How do I make a Mac Terminal pop-up/alert? Applescript?

Solution 1:

Use osascript. For example:

osascript -e 'tell app "Finder" to display dialog "Hello World"' 

Replacing “Finder” with whatever app you desire. Note if that app is backgrounded, the dialog will appear in the background too. To always show in the foreground, use “System Events” as the app:

osascript -e 'tell app "System Events" to display dialog "Hello World"'

Read more on Mac OS X Hints.

Solution 2:

Use this command to trigger the notification center notification from the terminal.

osascript -e 'display notification "Lorem ipsum dolor sit amet" with title "Title"'

Solution 3:

If you're using any Mac OS X version which has Notification Center, you can use the terminal-notifier gem. First install it (you may need sudo):

gem install terminal-notifier

and then simply:

terminal-notifier -message "Hello, this is my message" -title "Message Title"

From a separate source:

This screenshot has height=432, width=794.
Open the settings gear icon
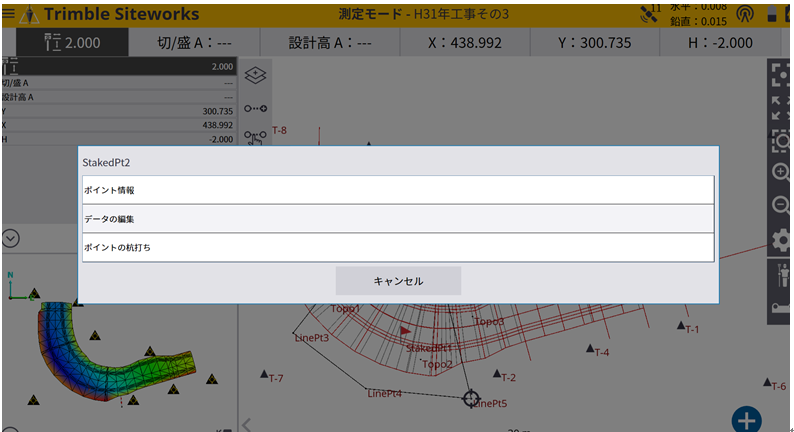point(780,240)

See also this OS X Daily post.

Solution 4:

Adding subtitle, title and a sound to the notification:

With AppleScript:

display notification "Notification text" with title "Notification Title" subtitle "Notification sub-title" sound name "Submarine"

With terminal/bash and osascript:

osascript -e 'display notification "Notification text" with title "Notification Title" subtitle "Notification sub-title" sound name "Submarine"'

An alert can be displayed instead of a notification

Does not take the sub-heading nor the sound tough.

With AppleScript:

display alert "Alert title" message "Your message text line here."

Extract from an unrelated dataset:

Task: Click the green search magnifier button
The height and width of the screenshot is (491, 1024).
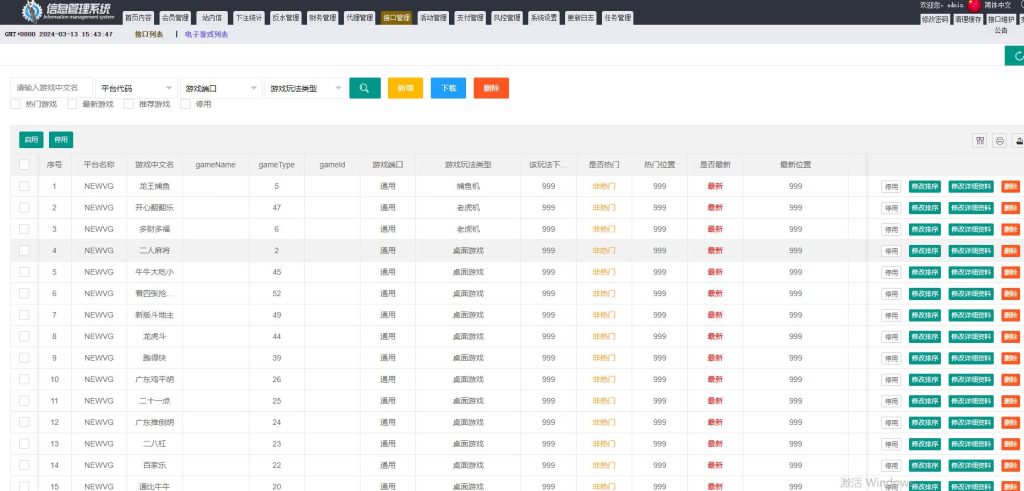Action: pos(365,88)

With terminal/bash and osascript:

osascript -e 'display alert "Alert title" message "Your message text line here."'

Add a line in bash for playing the sound after the alert line:

afplay /System/Library/Sounds/Hero.aiff

Add same line in AppleScript, letting shell script do the work:

do shell script ("afplay /System/Library/Sounds/Hero.aiff")

List of macOS built in sounds to choose from here.

Paraphrased from a handy article on terminal and applescript notifications.

Solution 5:

This would restore focus to the previous application and exit the script if the answer was empty.

a=$(osascript -e 'try
tell app "SystemUIServer"
set answer to text returned of (display dialog "" default answer "")
end
end
activate app (path to frontmost application as text)
answer' | tr '\r' ' ')
[[ -z "$a" ]] && exit

If you told System Events to display the dialog, there would be a small delay if it wasn't running before.

For documentation about display dialog, open the dictionary of Standard Additions in AppleScript Editor or see the AppleScript Language Guide.